Citez intégralement toutes les lignes de la liste ci-dessous, sans rien y changer.

****

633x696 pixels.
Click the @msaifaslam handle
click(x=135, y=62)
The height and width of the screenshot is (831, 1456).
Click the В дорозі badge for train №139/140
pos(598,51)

****

Sortie complète:
633x696 pixels.
Click the @msaifaslam handle
click(x=135, y=62)
The height and width of the screenshot is (831, 1456).
Click the В дорозі badge for train №139/140
pos(598,51)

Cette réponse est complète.